%%

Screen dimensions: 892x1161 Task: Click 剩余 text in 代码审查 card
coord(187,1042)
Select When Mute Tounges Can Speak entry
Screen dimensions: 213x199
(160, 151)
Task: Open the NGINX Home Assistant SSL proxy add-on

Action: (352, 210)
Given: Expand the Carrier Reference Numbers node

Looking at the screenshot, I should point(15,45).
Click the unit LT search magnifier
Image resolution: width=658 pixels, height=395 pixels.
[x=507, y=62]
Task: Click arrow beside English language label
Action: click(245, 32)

%%

Starting at the line that contains "Given: Expand the", copy every line down to the last line of the records above, exactly as written.

Given: Expand the Carrier Reference Numbers node

Looking at the screenshot, I should point(15,45).
Click the unit LT search magnifier
Image resolution: width=658 pixels, height=395 pixels.
[x=507, y=62]
Task: Click arrow beside English language label
Action: click(245, 32)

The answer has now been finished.